Quanto ha influito il ponte di inizio giugno sull’astensione? Un’idea può darcela il comportamento della platea televisiva, perché nel campione Auditel chi ha il baracchino dove segna le sue presenze davanti alla tv non può certo portarselo appresso nella seconda casa, o al campeggio. E, per quanti ne mancano nella platea tv, altrettanti ne saranno di certo mancati al seggio dove abitualmente risiedono.
A farla breve, sembra che il ponte lungo abbia portato via da casa il 10% degli italiani, guarda caso la stessa percentuale, più o meno, di cui è cresciuta l’astensione. Ma al di sotto di questa elegante simmetria sono accadute cose molto diverse fra regione e regione.

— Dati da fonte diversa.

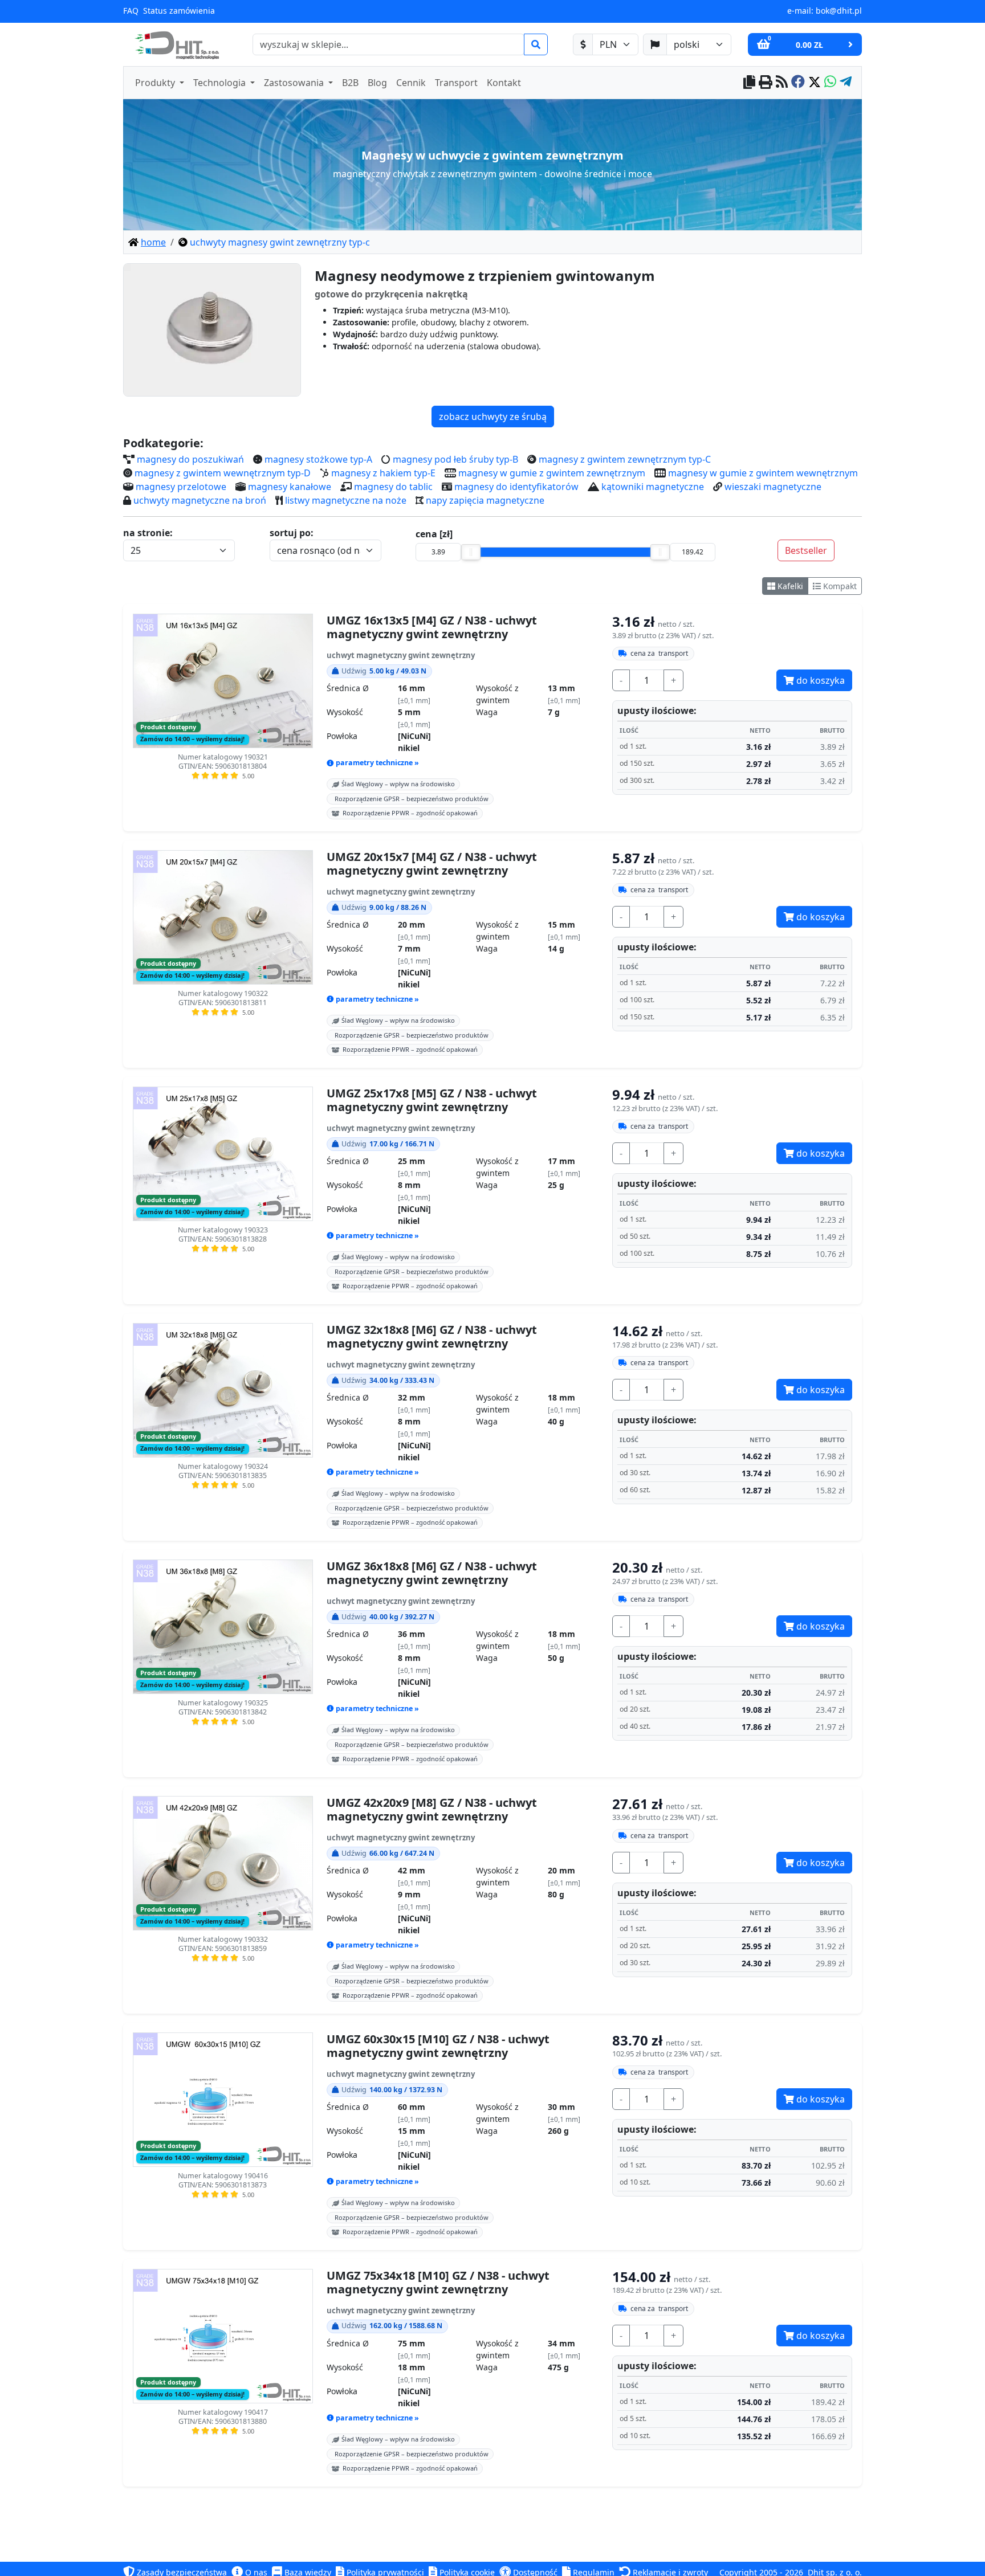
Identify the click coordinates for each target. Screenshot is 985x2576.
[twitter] (814, 83)
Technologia (220, 82)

L’unica dove gli astenuti sono cresciuti come i vacanzieri (11%) è la Toscana. Altre regioni raccontano storie diverse. In Liguria, sarà che il mare ce l’hanno in casa e che durante i ponti più che andarsene molti lavorano a ricevere il turismo, la platea tv ha subito una diminuzione minima (-1,12%) mentre l’astensione è cresciuta dieci volte tanto. Ne deduciamo che il non-voto non l’hanno provocato le vacanze, ma la precisa intenzione di non appoggiare nessuna delle candidature in campo. E, visto l’esito, saremmo tentati di dedurne che una parte del tradizionale voto post-rosso si sia politicamente diviso fra la scelta scissionista, votando, e quella attendista, rimanendosene a casa o sulla spiaggia.

In Veneto e Puglia il restringimento della platea tv (-6,7%) si avvicina alla metà di quella dei votanti (anche lì attorno al -11%). Dunque solo metà della crescita dell’astensione potrebbe spiegarsi con l’effetto delle vacanze, mentre la restante metà potrebbe essere stata determinata dall’effetto ligure in salsa pugliese (una spaccatura che in parte si rifugia nell’astensione) provocato dalla scissione di Fitto e dei suoi.
Nelle Marche, in Umbria (17%) e in Campania (14%) la percentuale di quelli che se ne sono andati in vacanza è notevolmente più elevata rispetto a quella di cui sono cresciuti gli astenuti. Dal che deduciamo che fra chi è rimasto a casa la motivazione ad andare a votare sia stata molto elevata, tanto da compensare molti dei vuoti provocati dai vacanzieri. Segno, a fil di logica, di un elettorato molto attento alla politica locale che tuttavia convive, da separati in casa, con cittadini che dalla politica si sentono sideralmente lontani.

Ultima notazione: agli estremi della scala dell’istruzione, che riproduce ovviamente anche la stratificazione socio economica perché studiare costa, i titolari della licenza di scuola elementare sono rimasti per lo più a casa, altro che vacanze, e di certo non hanno gonfiato l’astensione. Mentre i laureati, altra condizione economica, la platea televisiva si è ristretta della percentuale record del 21,7%. E di altrettanto, sospettiamo, l’astensione.

Resta da chiedersi perché le votazioni in Italia: A) durino così a lungo, visto che altrove i seggi chiudono alle 20, e la democrazia non ne risente (e meno male che si è smesso di ricorrere anche al prolungamento del lunedì mattina); B) perché si debba votare nei week end, danneggiando programmaticamente il turismo indigeno, anziché durante la settimana come avviene altrove per eleggere bazzecole come il presidente degli Usa o il premier d’Inghilterra.